Log::Any::Plugin::Stringify - Custom argument stringification plugin for log adapters

VERSION

version 0.012

SYNOPSIS

# Set up some kind of logger
use Log::Any::Adapter;
Log::Any::Adapter->set('SomeAdapter');

# Apply your own argument stringifier.
use Log::Any::Plugin;
Log::Any::Plugin->add('Stringify', \&my_stringifier);

DESCRIPTION

Log::Any logging functions are only defined to have a single $msg argument. Some adapters accept multiple arguments (like print does), but many don't. You may also want to do some sort of stringification of hash and list refs.

Log::Any::Plugin::Stringify allows you to inject an argument stringification function into every logging call, so that when you write this:

$log->error( ... );

you effectively get this:

$log->error( my_function( ... ) );

CONFIGURATION

These configuration values are passed as key-value pairs: Log::Any::Plugin->add('Stringify', stringifier => \&my_func);

stringifier => &my_func

The stringifier function takes a list of arguments and should return a single string.

See default_stringifier below for the default stringifier behaviour.

separator => ''

See default_stringifier below for the default stringifier behaviour.

METHODS

There are no methods in this package which should be directly called by the user. Use Log::Any::Plugin->add() instead.

install

Private method called by Log::Any::Plugin->add()

default_stringifier

The default stringifier if no custom stringifier is supplied.

Listrefs and hashrefs are expanded by Data::Dumper, and the whole lot is concatenated into one string.

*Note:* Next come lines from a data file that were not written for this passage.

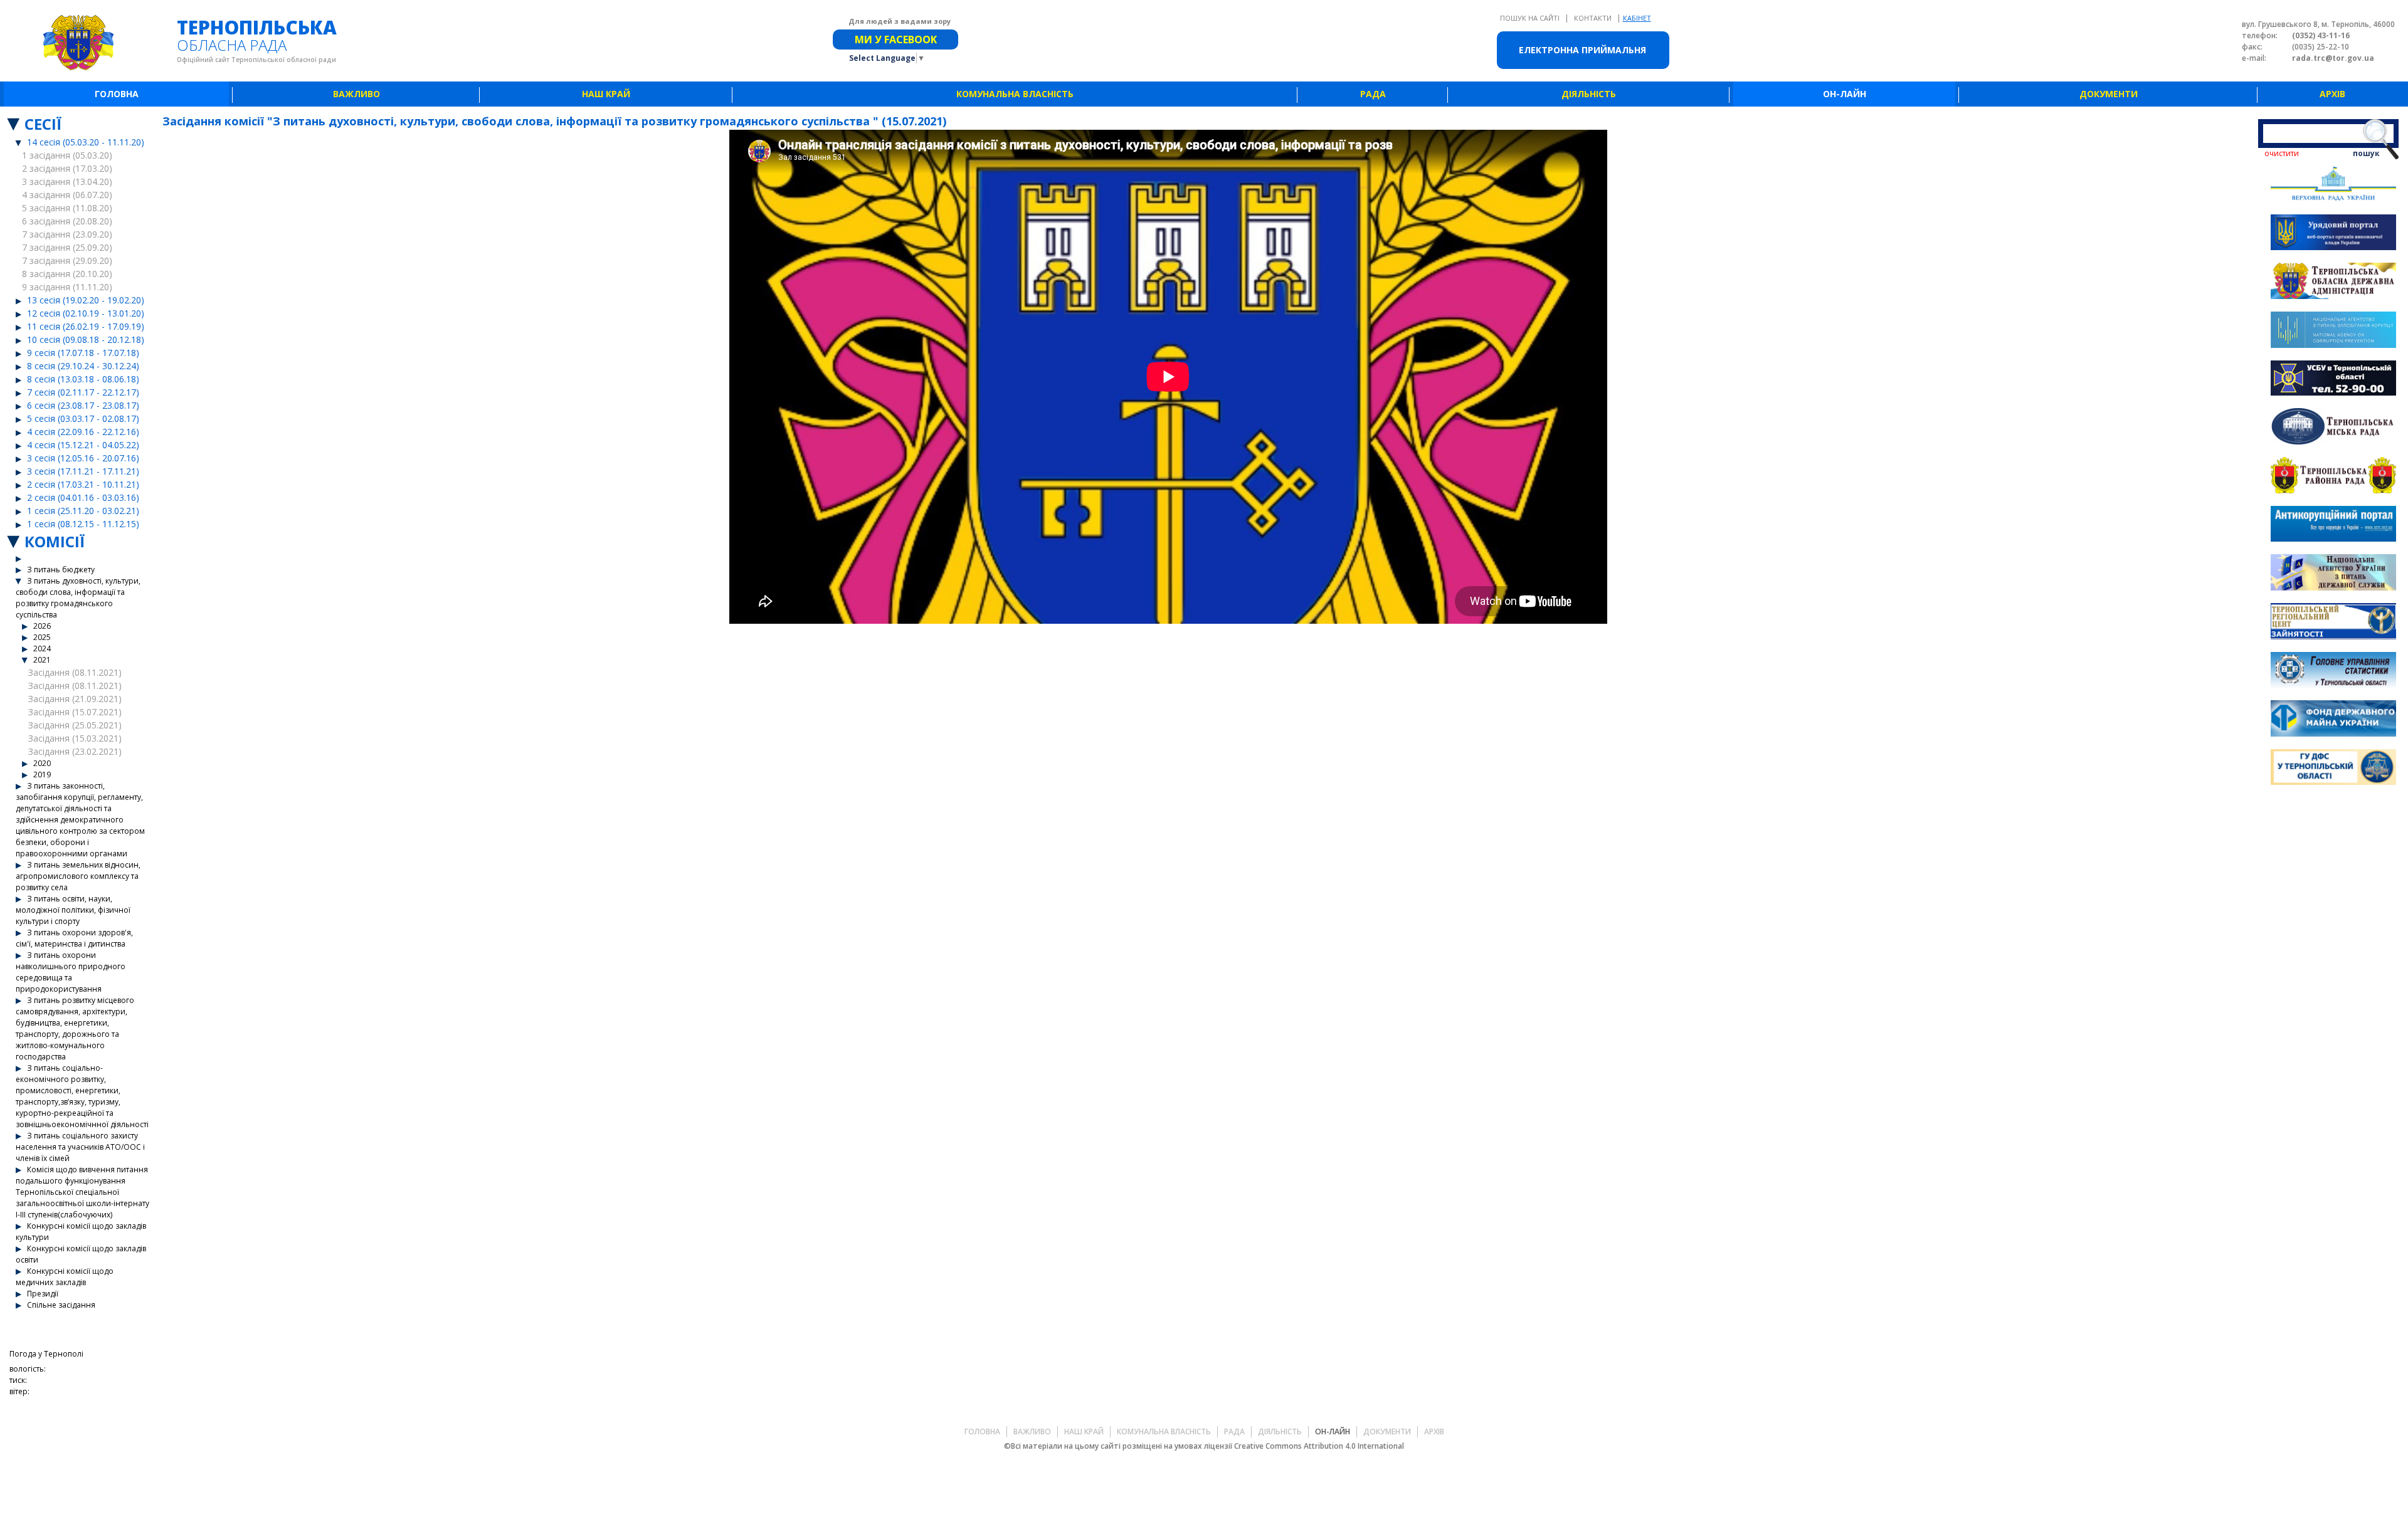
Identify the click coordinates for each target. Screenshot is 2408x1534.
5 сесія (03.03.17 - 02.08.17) (83, 418)
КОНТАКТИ (1593, 18)
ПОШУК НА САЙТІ (1530, 18)
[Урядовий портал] (2333, 234)
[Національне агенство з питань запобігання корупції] (2333, 331)
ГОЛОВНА (117, 94)
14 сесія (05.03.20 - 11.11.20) (85, 142)
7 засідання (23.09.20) (67, 234)
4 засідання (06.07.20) (67, 195)
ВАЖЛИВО (356, 94)
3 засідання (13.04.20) (67, 181)
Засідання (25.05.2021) (75, 725)
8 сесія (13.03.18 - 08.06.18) (83, 379)
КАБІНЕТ (1637, 18)
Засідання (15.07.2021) (75, 712)
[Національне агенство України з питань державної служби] (2333, 574)
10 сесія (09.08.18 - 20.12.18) (85, 339)
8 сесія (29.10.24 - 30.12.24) (83, 366)
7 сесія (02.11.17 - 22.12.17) (83, 392)
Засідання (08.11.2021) (75, 672)
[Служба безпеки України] (2333, 379)
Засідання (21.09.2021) (75, 699)
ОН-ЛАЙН (1844, 94)
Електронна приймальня (1582, 50)
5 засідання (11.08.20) (67, 208)
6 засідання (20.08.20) (67, 221)
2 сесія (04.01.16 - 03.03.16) (83, 497)
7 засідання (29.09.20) (67, 260)
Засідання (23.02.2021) (75, 751)
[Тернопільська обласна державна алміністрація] (2333, 282)
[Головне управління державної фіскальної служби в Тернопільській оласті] (2333, 769)
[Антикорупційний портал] (2333, 525)
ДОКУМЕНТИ (2108, 94)
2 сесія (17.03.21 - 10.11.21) (83, 484)
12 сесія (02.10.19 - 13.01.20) (85, 313)
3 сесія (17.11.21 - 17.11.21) (83, 471)
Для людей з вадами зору (900, 21)
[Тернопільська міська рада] (2333, 428)
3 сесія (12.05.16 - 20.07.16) (83, 458)
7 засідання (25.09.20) (67, 247)
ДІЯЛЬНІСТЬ (1588, 94)
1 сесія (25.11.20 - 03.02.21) (83, 511)
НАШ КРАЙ (606, 94)
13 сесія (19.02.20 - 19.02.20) (85, 300)
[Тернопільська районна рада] (2333, 476)
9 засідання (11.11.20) (67, 287)
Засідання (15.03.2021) (75, 738)
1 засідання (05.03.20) (67, 155)
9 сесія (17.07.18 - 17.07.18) (83, 353)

The separator configuration argument can be used to customise how log arguments are separated from each other, e.g. trace("hello", "there", [1, 2, 2]) with a separator of '##' results in: hello##there##[1,2,2] -- the Dumper-driven output is not affected by the separator.

SEE ALSO

Log::Any::Plugin

ACKNOWLEDGEMENTS

Thanks to Strategic Data for sponsoring the development of this module.

AUTHOR

Stephen Thirlwall <sdt@cpan.org>

COPYRIGHT AND LICENSE

This software is copyright (c) 2022, 2019, 2017, 2015, 2014 by Stephen Thirlwall.

This is free software; you can redistribute it and/or modify it under the same terms as the Perl 5 programming language system itself.